Im Gegensatz dazu sehen die Befürworter der traditionellen Messe diese als einen geistlichen Reichtum an, der bewahrt werden muß. Sie sind der Meinung, daß es in der Geschichte der Kirche immer eine liturgische Vielfalt gegeben hat und daß das schrittweise Verbot der lateinischen Messe als ungerechtfertigter Ausschluß derjenigen angesehen wird, die in dieser Form einen tieferen Ausdruck ihres Glaubens finden. Die Situation wurde noch angespannter, als Papst Franziskus harsche Kommentare an die Traditionalisten richtete und sie manchmal der Starrheit oder der Nostalgie für die Vergangenheit beschuldigte. Diese Äußerungen verstärkten das Gefühl des Unverständnisses und der Ausgrenzung unter den Gläubigen, die der tridentinischen Messe anhängen.
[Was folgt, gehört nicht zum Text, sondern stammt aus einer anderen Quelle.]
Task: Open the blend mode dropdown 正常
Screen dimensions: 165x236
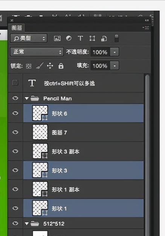Action: point(37,52)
Trotz dieser Meinungsverschiedenheiten nimmt die Nachfrage stark zu, und einige Pfarreien ziehen immer mehr Menschen und immer mehr junge Leute an, die alle gläubig sind!
Fazit: ein nachhaltiges Comeback?
Das Interesse junger Menschen an der lateinischen Messe ist keine Modeerscheinung, sondern spiegelt ein tief verwurzeltes Streben nach einer anspruchsvollen Spiritualität wider. In einer Welt, die auf der Suche nach Sinn ist, scheint die traditionelle Liturgie eine Zuflucht und eine Quelle der Stabilität zu sein. Die Zukunft dieser Bewegung wird jedoch von mehreren Faktoren abhängen: von der Haltung der kirchlichen Behörden, von der Ausbildung der Priester für die Feier des überlieferten Ritus sowie von den sich wandelnden Tendenzen im kirchlichen Bereich aufgrund einer vom Zweiten Vatikanum geprägten Generation.
Wenn bestimmte Einschränkungen fortbestehen, ist es möglich, daß diese Begeisterung in eine Widerstandsbewegung oder eine heimliche Wiederentdeckung der Tradition umschlägt. Umgekehrt könnte die lateinische Messe, wenn die Kirche diese Forderung anerkennt und wohlwollend unterstützt, wieder einen dauerhaften und offiziellen Platz im liturgischen Leben der jüngeren Generationen einnehmen. Es bleibt abzuwarten, wie sich diese Dynamik in den kommenden Jahrzehnten entwickeln wird.